DATA FOR ANALYSIS:

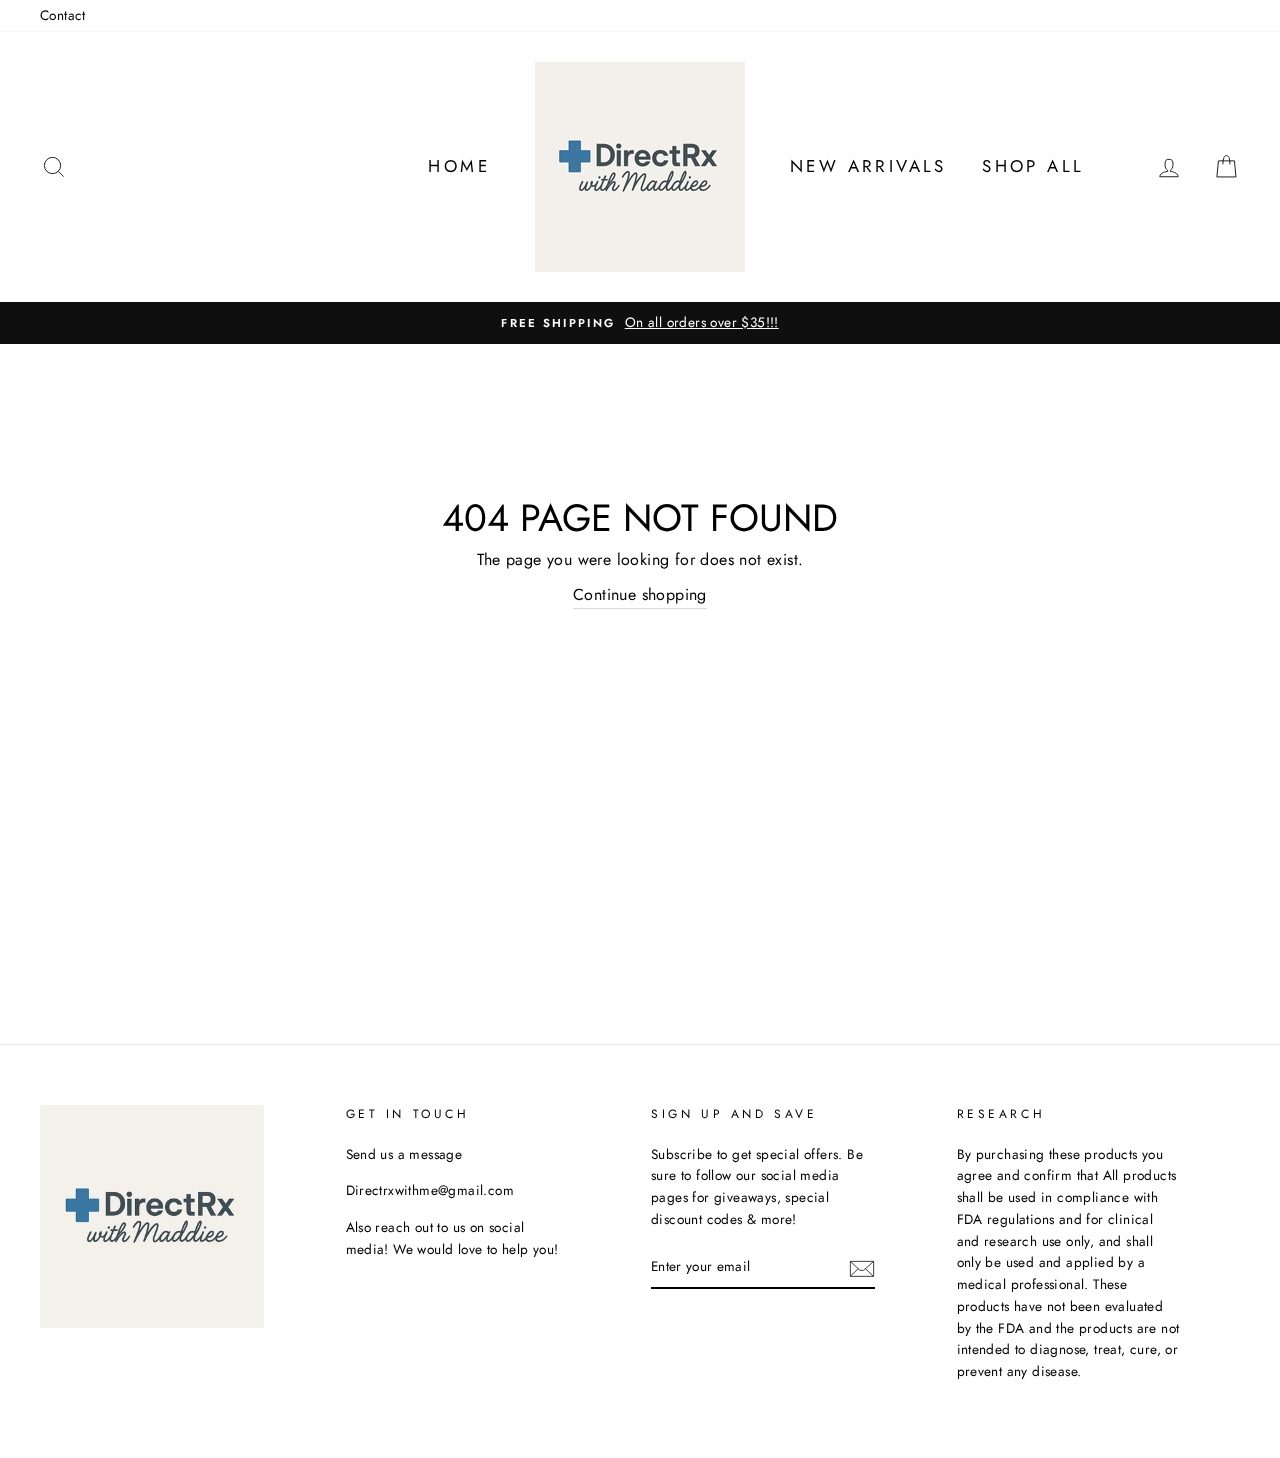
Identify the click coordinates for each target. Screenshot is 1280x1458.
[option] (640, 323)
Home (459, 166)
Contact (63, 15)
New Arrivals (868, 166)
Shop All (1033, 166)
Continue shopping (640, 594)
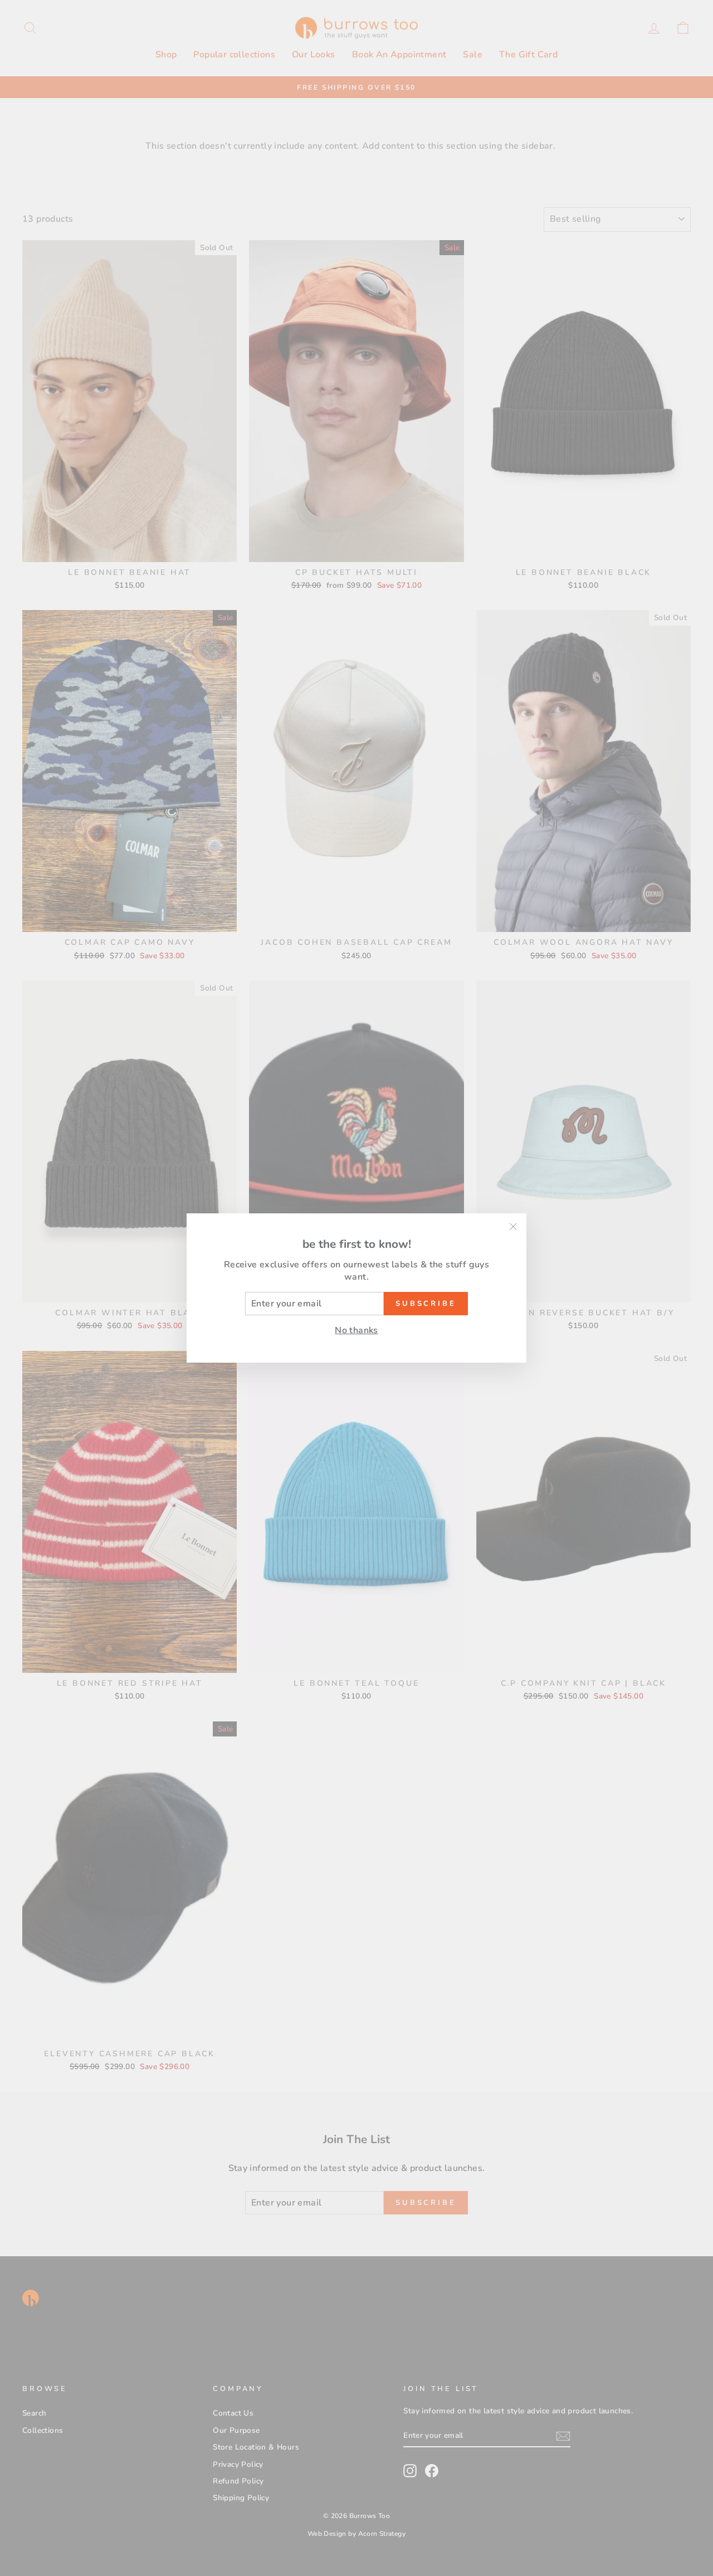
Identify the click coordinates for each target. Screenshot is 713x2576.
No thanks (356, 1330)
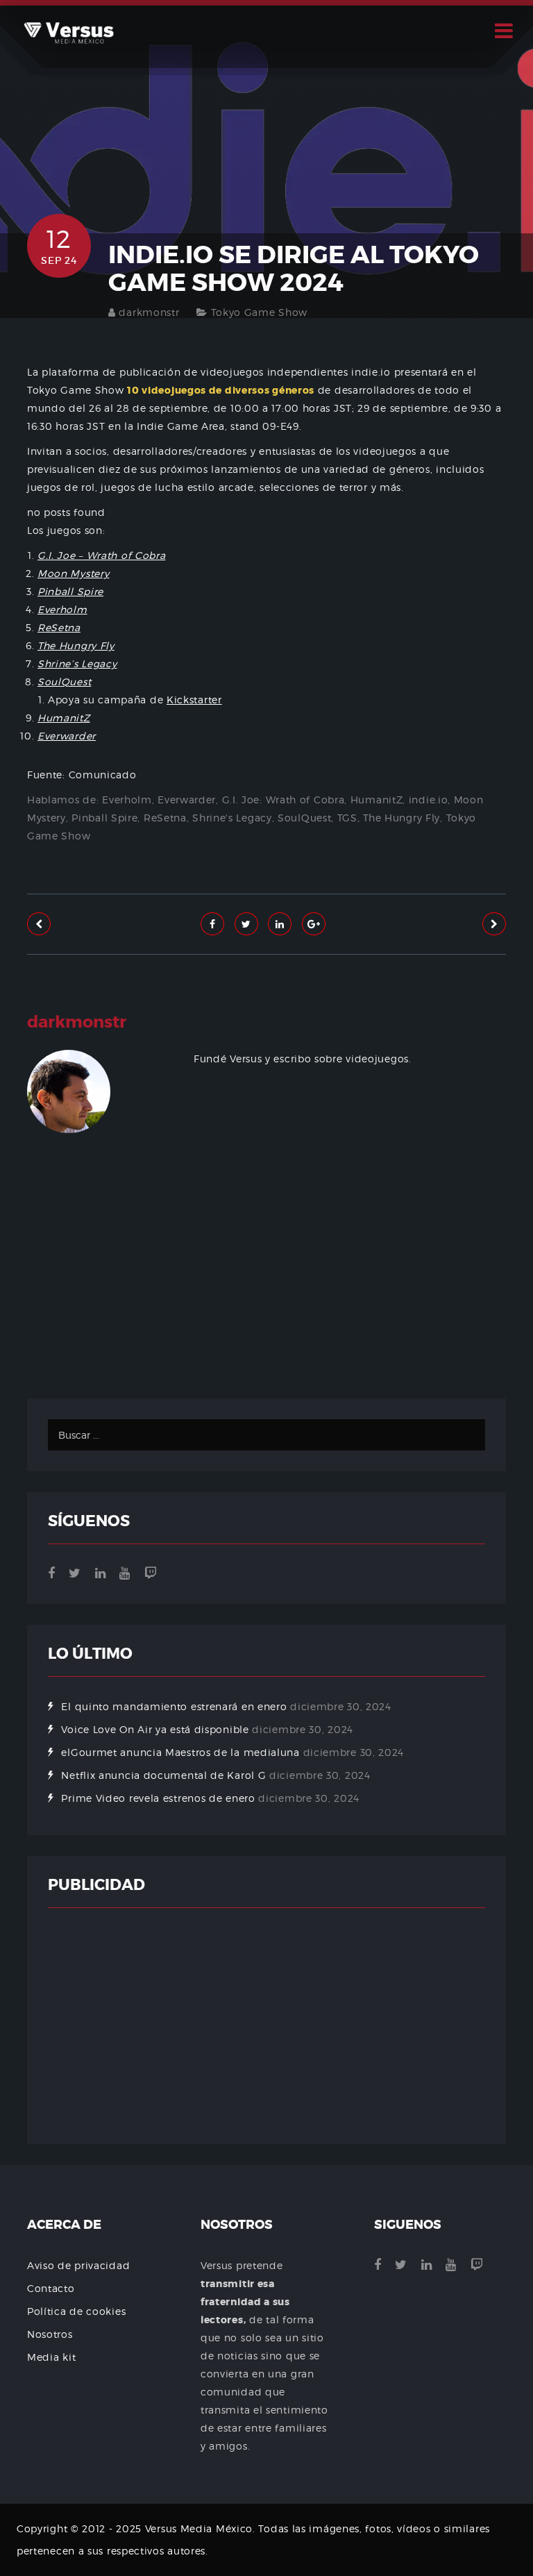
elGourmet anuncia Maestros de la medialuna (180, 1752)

AIM OF THE TASK:
Wherever a picture appears in the data, please drop it and retype the rest exactly.

TASK ANSWER:
Identify the click coordinates for each target. Screenshot is 1280x1458.
[option] (640, 323)
Home (459, 166)
Contact (63, 15)
New Arrivals (868, 166)
Shop All (1033, 166)
Continue shopping (640, 594)
Identify the click coordinates for each target. Screenshot is 713x2576.
No thanks (356, 1330)
elGourmet anuncia Maestros de la medialuna (180, 1752)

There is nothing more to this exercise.